Friday, March 30, 2012

(Opinion): 21st century: the century of woe for the worker




We are twelve years deep into the 21 century and already it looks like its going to be a  miserable century for the worker.He faces a long century where rights that workers fought hard to gain in the 19th and 20th century are now fighting to keep them with power firmly in the grasp of corporations in the employer/employee dynamic.the 21 century  looks like it is to follow the trend of the late 20 century which saw the real wages of workers drop and debt burden go up.

You only have to look at recent dispatches in Europe, where there violent protests taking place in Italy, Spain and Greece in the face of government austerity programs, to see the worker has to fight just to keep what he has never mind bargain for more.

The worker is increasingly underrepresented by mainstream parties, even those that have their roots in worker struggles.In many cases these very parties, who are steeped in the tradition of worker movements, have bought through the legislature torrents of legislation that hurt the worker and have admonished the worker for withdrawing his Labour, the only weapon the worker has left to preserve or better his lot.

His plight is rarely, if ever, reflected upon or covered in any depth or insight in the media, regardless of form.The media is a place were the employer outnumber the worker, the lives and ideas reflected in the media are lives of those of upper and middle class backgrounds, who may share cultural and poltical perspectives with the worker, but their economic interests are likely to clash with the worker.

The 21 century will continue the class denial of the later periods in the late eighties and nineties in a age where  class will and already does matter more than ever.This will be an age again where the discussion of class will become unavoidable as the 'we're all middle class' mantra will soon begin to dissappate in light growing schisms in wealth and a already depressed social mobility.

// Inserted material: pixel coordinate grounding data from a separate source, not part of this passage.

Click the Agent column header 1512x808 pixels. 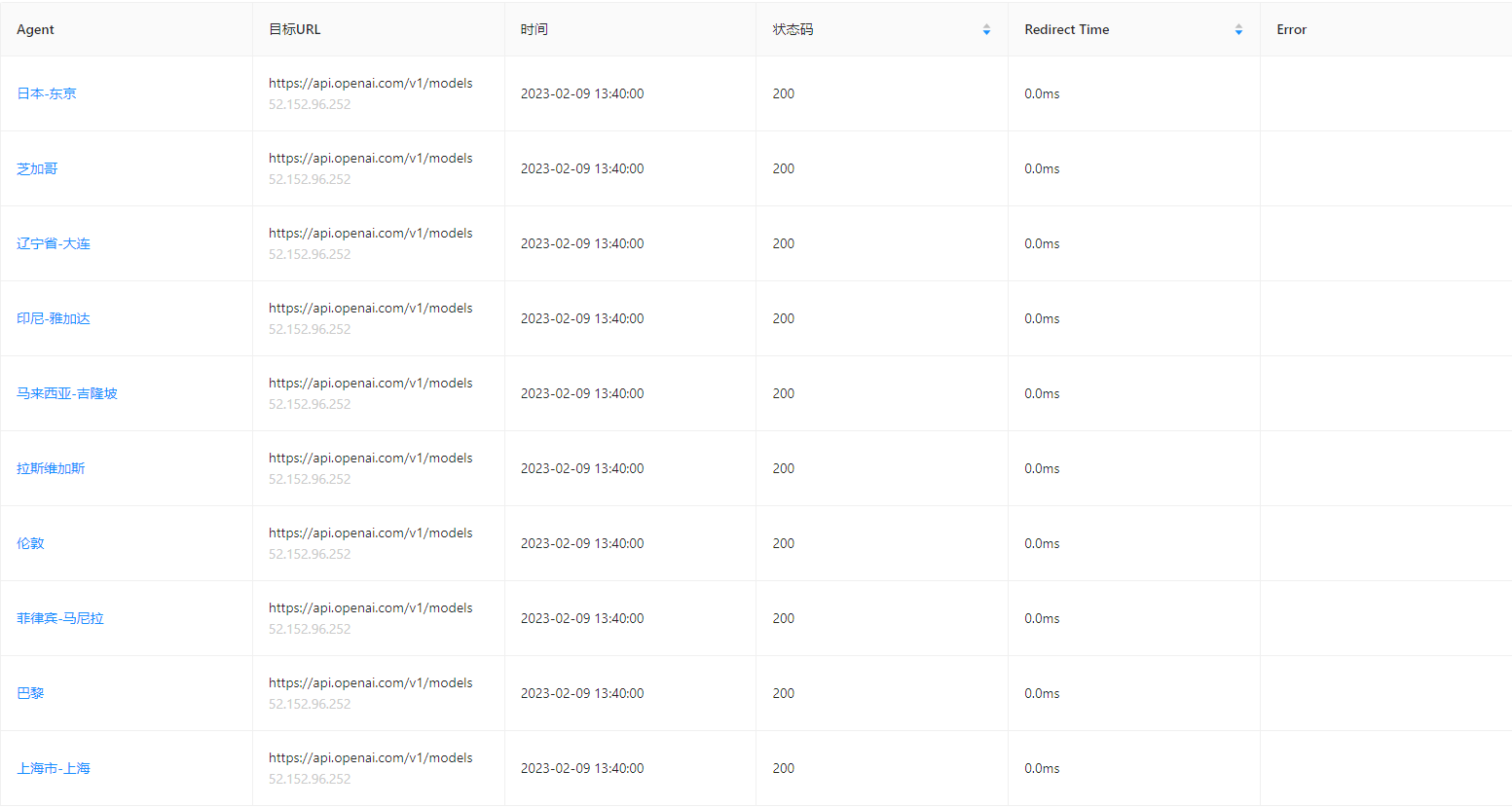pos(36,29)
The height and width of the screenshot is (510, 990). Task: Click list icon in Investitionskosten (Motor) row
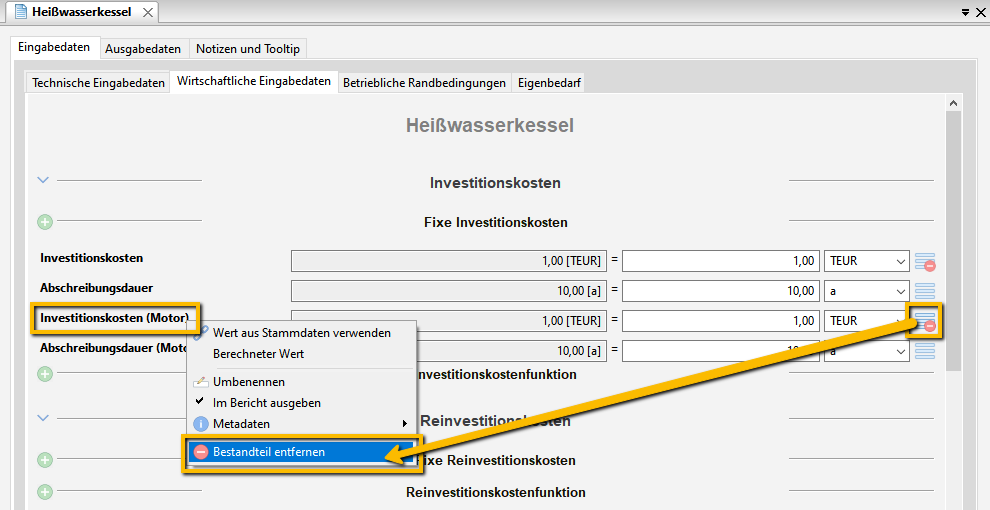pyautogui.click(x=925, y=321)
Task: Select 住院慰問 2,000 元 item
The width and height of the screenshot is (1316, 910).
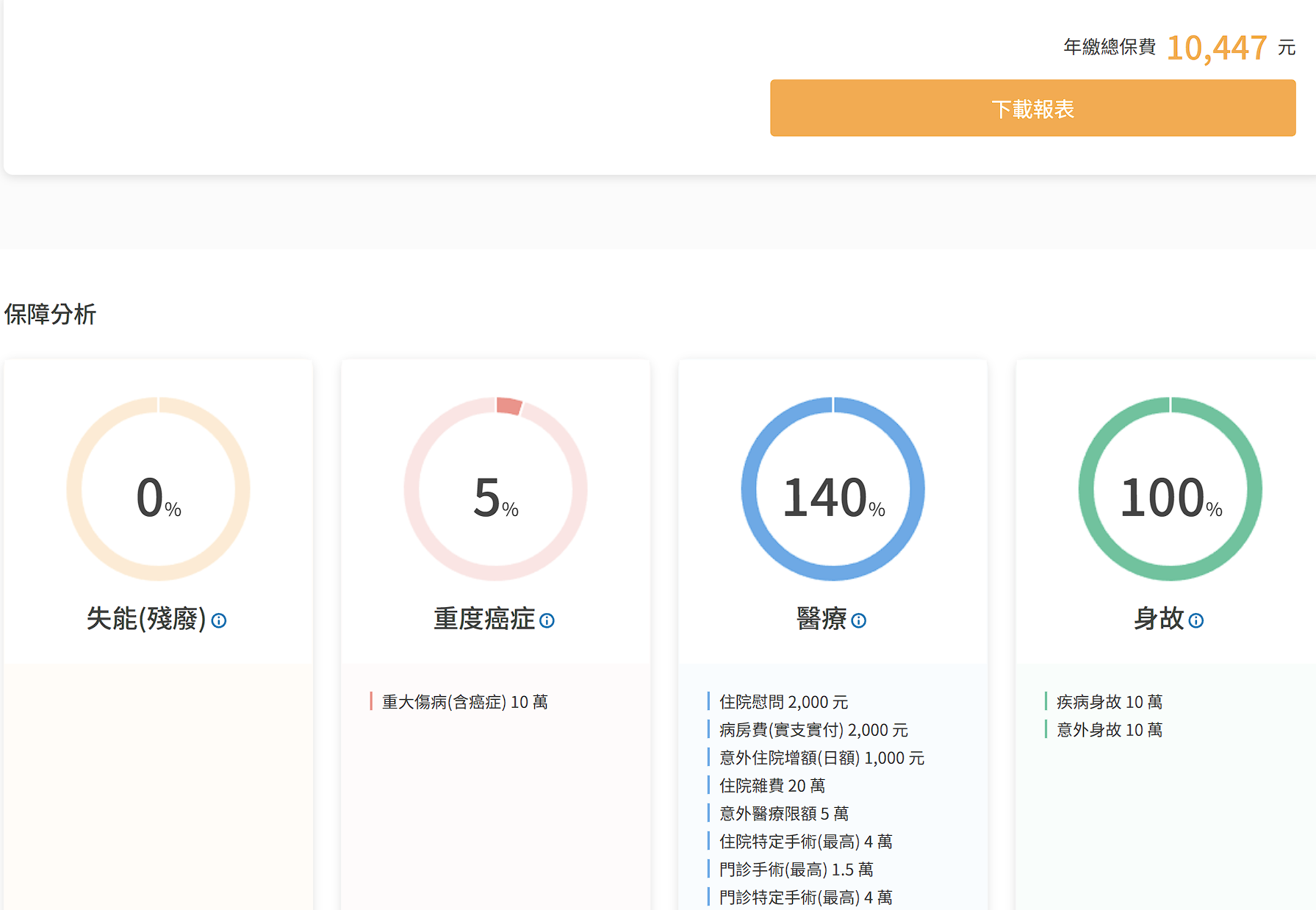Action: 783,702
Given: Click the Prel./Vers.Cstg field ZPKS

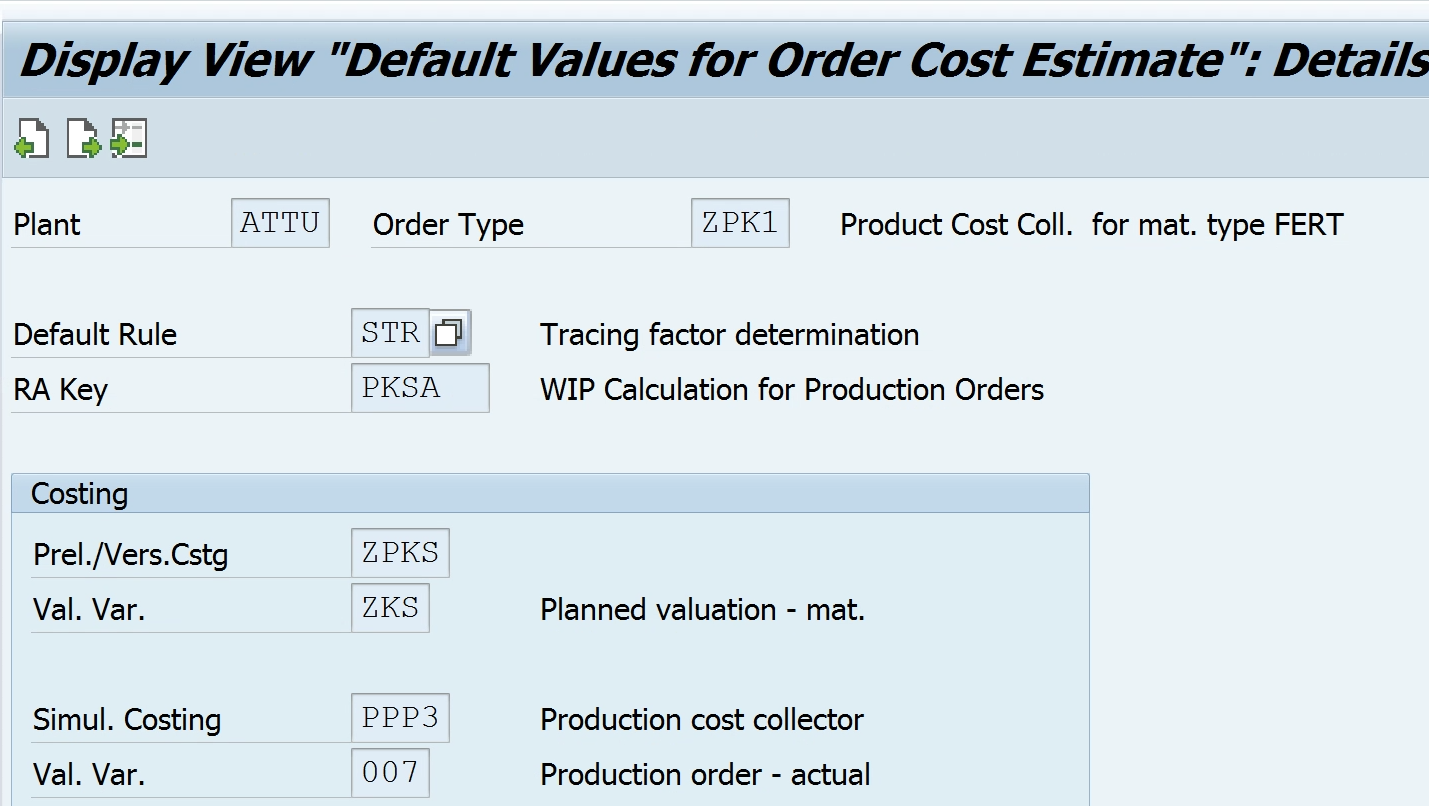Looking at the screenshot, I should click(x=400, y=553).
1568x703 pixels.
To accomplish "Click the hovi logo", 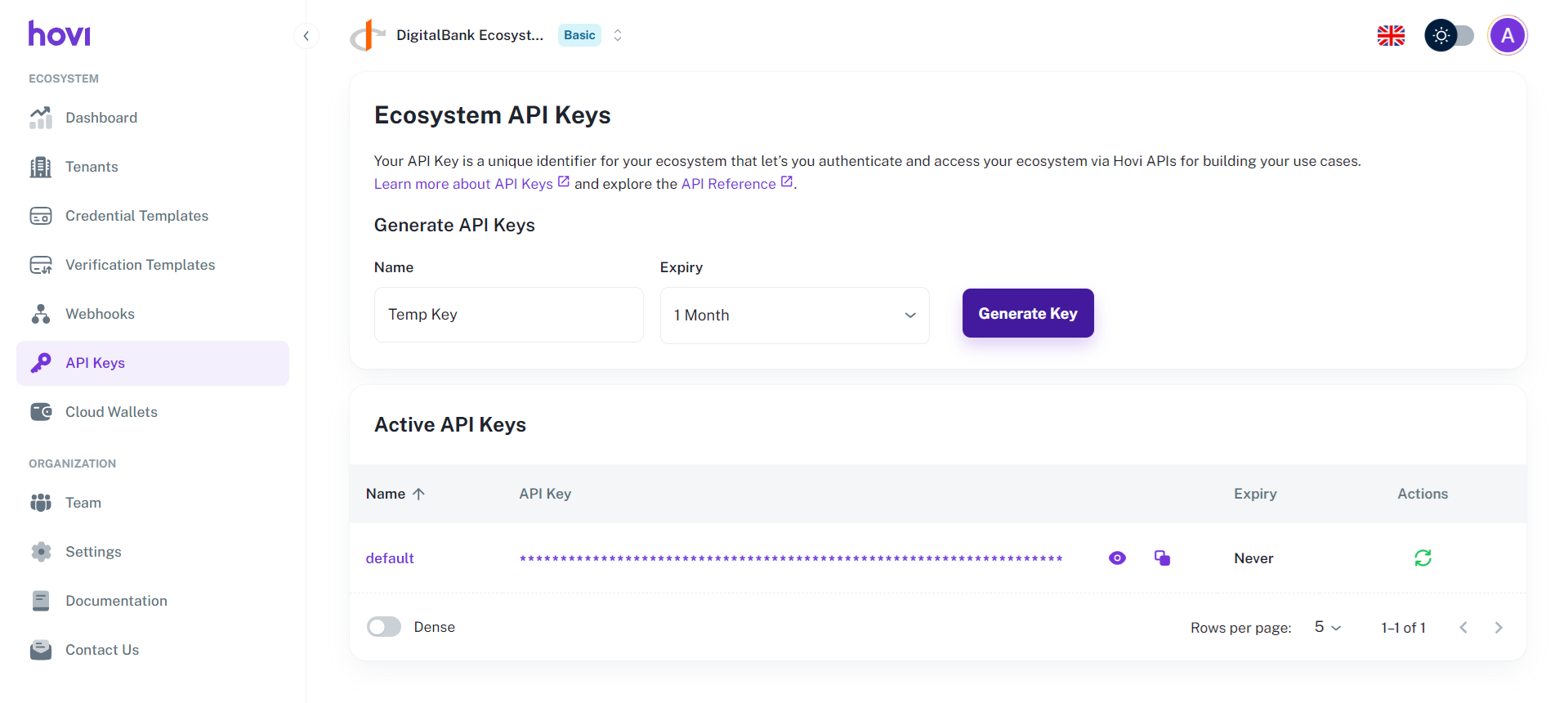I will pos(60,34).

In sum, the carnage report is not suggesting that the 21st century will be an extended rerun of the 80s, but the fate of the worker will be will have to figure highly on the political agenda as the problems currently plaguing southern Europe will be widespread. the problems that face the worker are easy to fix but there pieces of legislation that would be step in the right direction.Finally, class must be not be considered a dead concept as while many people do not refer to themselves by their class, the issues that effect them can be attributed to it.